Source material:
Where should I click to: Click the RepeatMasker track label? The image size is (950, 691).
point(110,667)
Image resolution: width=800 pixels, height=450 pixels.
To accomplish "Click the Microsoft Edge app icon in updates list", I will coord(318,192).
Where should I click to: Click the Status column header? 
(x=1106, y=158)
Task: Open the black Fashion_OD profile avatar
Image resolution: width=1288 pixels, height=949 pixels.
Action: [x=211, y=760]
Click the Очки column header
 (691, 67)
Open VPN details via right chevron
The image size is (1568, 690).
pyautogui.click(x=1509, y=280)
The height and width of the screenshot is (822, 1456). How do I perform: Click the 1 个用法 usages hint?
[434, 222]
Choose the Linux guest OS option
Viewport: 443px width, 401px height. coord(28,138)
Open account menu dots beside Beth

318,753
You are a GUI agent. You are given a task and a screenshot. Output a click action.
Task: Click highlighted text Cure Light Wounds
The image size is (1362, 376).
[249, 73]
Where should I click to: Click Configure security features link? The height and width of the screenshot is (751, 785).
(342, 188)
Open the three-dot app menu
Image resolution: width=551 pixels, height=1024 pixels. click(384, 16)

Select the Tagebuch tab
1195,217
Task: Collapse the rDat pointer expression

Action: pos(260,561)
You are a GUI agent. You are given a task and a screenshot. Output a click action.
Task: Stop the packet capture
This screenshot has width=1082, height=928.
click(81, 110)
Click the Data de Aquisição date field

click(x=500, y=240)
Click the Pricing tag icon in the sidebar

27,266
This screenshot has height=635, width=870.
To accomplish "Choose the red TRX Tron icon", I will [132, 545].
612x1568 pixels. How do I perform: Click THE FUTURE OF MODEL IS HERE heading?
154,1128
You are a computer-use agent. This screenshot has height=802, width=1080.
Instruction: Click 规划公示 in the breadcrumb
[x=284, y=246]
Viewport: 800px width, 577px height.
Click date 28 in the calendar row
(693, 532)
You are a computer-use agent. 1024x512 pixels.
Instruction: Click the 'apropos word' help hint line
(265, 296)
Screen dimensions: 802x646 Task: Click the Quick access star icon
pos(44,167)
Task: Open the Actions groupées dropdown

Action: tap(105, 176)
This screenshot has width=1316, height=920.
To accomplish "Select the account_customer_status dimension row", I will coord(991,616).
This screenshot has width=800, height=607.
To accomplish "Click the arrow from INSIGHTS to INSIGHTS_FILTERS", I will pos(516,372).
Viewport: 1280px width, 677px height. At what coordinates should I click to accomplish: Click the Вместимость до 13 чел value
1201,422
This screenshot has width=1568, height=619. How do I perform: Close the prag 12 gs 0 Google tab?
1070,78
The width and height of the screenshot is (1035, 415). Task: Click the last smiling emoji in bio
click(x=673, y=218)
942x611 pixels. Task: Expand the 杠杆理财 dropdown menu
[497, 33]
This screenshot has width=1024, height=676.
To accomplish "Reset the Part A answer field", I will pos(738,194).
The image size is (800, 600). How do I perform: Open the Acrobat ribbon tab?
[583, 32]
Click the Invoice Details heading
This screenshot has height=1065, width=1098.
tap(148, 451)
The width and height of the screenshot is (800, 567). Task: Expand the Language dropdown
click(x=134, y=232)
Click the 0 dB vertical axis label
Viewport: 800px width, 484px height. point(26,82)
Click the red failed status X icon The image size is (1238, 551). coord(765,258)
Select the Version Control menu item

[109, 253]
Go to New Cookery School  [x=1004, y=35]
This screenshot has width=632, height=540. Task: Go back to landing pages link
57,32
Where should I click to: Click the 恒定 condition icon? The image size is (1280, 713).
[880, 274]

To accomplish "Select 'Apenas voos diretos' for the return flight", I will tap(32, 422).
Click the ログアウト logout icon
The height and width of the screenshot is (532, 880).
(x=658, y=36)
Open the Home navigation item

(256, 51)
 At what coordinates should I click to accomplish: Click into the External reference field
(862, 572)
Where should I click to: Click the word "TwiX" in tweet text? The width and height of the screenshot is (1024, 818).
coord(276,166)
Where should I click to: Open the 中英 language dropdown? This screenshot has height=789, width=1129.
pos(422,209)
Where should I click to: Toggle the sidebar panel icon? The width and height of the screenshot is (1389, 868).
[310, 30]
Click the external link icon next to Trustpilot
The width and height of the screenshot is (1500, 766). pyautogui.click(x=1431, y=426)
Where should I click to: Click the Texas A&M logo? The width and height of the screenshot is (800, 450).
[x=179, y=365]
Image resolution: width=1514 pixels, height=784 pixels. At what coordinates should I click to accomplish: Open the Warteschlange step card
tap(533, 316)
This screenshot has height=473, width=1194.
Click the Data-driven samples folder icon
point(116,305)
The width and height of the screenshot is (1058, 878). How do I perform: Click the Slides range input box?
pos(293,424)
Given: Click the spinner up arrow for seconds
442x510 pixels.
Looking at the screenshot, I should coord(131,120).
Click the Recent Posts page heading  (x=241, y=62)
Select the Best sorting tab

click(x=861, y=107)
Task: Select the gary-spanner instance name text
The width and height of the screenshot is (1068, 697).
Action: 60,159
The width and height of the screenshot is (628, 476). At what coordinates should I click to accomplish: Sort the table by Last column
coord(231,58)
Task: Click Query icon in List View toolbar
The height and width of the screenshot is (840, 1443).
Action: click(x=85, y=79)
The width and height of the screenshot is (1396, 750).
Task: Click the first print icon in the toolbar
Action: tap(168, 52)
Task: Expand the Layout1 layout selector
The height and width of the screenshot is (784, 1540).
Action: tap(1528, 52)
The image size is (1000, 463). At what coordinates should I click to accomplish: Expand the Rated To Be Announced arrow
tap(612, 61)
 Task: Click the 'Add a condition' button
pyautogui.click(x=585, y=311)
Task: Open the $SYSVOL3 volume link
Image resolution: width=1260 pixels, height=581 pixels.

Task directions:
Please return the whole listing, line for line, exactly.

Answer to this exercise:
Where should I click to: Click the RepeatMasker track label? The image size is (950, 691).
point(110,667)
Image resolution: width=800 pixels, height=450 pixels.
To accomplish "Click the Microsoft Edge app icon in updates list", I will coord(318,192).
Where should I click to: Click the Status column header? 
(x=1106, y=158)
Task: Open the black Fashion_OD profile avatar
Image resolution: width=1288 pixels, height=949 pixels.
Action: [x=211, y=760]
Click the Очки column header
 (691, 67)
Open VPN details via right chevron
The image size is (1568, 690).
pyautogui.click(x=1509, y=280)
The height and width of the screenshot is (822, 1456). How do I perform: Click the 1 个用法 usages hint?
[434, 222]
Choose the Linux guest OS option
Viewport: 443px width, 401px height. coord(28,138)
Open account menu dots beside Beth

318,753
You are a GUI agent. You are given a task and a screenshot. Output a click action.
Task: Click highlighted text Cure Light Wounds
The image size is (1362, 376).
[249, 73]
Where should I click to: Click Configure security features link? The height and width of the screenshot is (751, 785).
(342, 188)
Open the three-dot app menu
Image resolution: width=551 pixels, height=1024 pixels. click(384, 16)

Select the Tagebuch tab
1195,217
Task: Collapse the rDat pointer expression

Action: pos(260,561)
You are a GUI agent. You are given a task and a screenshot. Output a click action.
Task: Stop the packet capture
This screenshot has width=1082, height=928.
click(81, 110)
Click the Data de Aquisição date field

click(x=500, y=240)
Click the Pricing tag icon in the sidebar

27,266
This screenshot has height=635, width=870.
To accomplish "Choose the red TRX Tron icon", I will [132, 545].
612x1568 pixels. How do I perform: Click THE FUTURE OF MODEL IS HERE heading?
154,1128
You are a computer-use agent. This screenshot has height=802, width=1080.
Instruction: Click 规划公示 in the breadcrumb
[x=284, y=246]
Viewport: 800px width, 577px height.
Click date 28 in the calendar row
(693, 532)
You are a computer-use agent. 1024x512 pixels.
Instruction: Click the 'apropos word' help hint line
(265, 296)
Screen dimensions: 802x646 Task: Click the Quick access star icon
pos(44,167)
Task: Open the Actions groupées dropdown

Action: tap(105, 176)
This screenshot has width=1316, height=920.
To accomplish "Select the account_customer_status dimension row", I will coord(991,616).
This screenshot has width=800, height=607.
To accomplish "Click the arrow from INSIGHTS to INSIGHTS_FILTERS", I will pos(516,372).
Viewport: 1280px width, 677px height. At what coordinates should I click to accomplish: Click the Вместимость до 13 чел value
1201,422
This screenshot has width=1568, height=619. How do I perform: Close the prag 12 gs 0 Google tab?
1070,78
The width and height of the screenshot is (1035, 415). Task: Click the last smiling emoji in bio
click(x=673, y=218)
942x611 pixels. Task: Expand the 杠杆理财 dropdown menu
[497, 33]
This screenshot has width=1024, height=676.
To accomplish "Reset the Part A answer field", I will pos(738,194).
The image size is (800, 600). How do I perform: Open the Acrobat ribbon tab?
[583, 32]
Click the Invoice Details heading
This screenshot has height=1065, width=1098.
tap(148, 451)
The width and height of the screenshot is (800, 567). Task: Expand the Language dropdown
click(x=134, y=232)
Click the 0 dB vertical axis label
Viewport: 800px width, 484px height. point(26,82)
Click the red failed status X icon The image size is (1238, 551). coord(765,258)
Select the Version Control menu item

[109, 253]
Go to New Cookery School  [x=1004, y=35]
This screenshot has width=632, height=540. Task: Go back to landing pages link
57,32
Where should I click to: Click the 恒定 condition icon? The image size is (1280, 713).
[880, 274]

To accomplish "Select 'Apenas voos diretos' for the return flight", I will tap(32, 422).
Click the ログアウト logout icon
The height and width of the screenshot is (532, 880).
(x=658, y=36)
Open the Home navigation item

(256, 51)
 At what coordinates should I click to accomplish: Click into the External reference field
(862, 572)
Where should I click to: Click the word "TwiX" in tweet text? The width and height of the screenshot is (1024, 818).
coord(276,166)
Where should I click to: Open the 中英 language dropdown? This screenshot has height=789, width=1129.
pos(422,209)
Where should I click to: Toggle the sidebar panel icon? The width and height of the screenshot is (1389, 868).
[310, 30]
Click the external link icon next to Trustpilot
The width and height of the screenshot is (1500, 766). pyautogui.click(x=1431, y=426)
Where should I click to: Click the Texas A&M logo? The width and height of the screenshot is (800, 450).
[x=179, y=365]
Image resolution: width=1514 pixels, height=784 pixels. At what coordinates should I click to accomplish: Open the Warteschlange step card
tap(533, 316)
This screenshot has height=473, width=1194.
Click the Data-driven samples folder icon
point(116,305)
The width and height of the screenshot is (1058, 878). How do I perform: Click the Slides range input box?
pos(293,424)
Given: Click the spinner up arrow for seconds
442x510 pixels.
Looking at the screenshot, I should coord(131,120).
Click the Recent Posts page heading  (x=241, y=62)
Select the Best sorting tab

click(x=861, y=107)
Task: Select the gary-spanner instance name text
The width and height of the screenshot is (1068, 697).
Action: 60,159
The width and height of the screenshot is (628, 476). At what coordinates should I click to accomplish: Sort the table by Last column
coord(231,58)
Task: Click Query icon in List View toolbar
The height and width of the screenshot is (840, 1443).
Action: click(x=85, y=79)
The width and height of the screenshot is (1396, 750).
Task: Click the first print icon in the toolbar
Action: tap(168, 52)
Task: Expand the Layout1 layout selector
The height and width of the screenshot is (784, 1540).
Action: tap(1528, 52)
The image size is (1000, 463). At what coordinates should I click to accomplish: Expand the Rated To Be Announced arrow
tap(612, 61)
 Task: Click the 'Add a condition' button
pyautogui.click(x=585, y=311)
Task: Open the $SYSVOL3 volume link
Image resolution: width=1260 pixels, height=581 pixels.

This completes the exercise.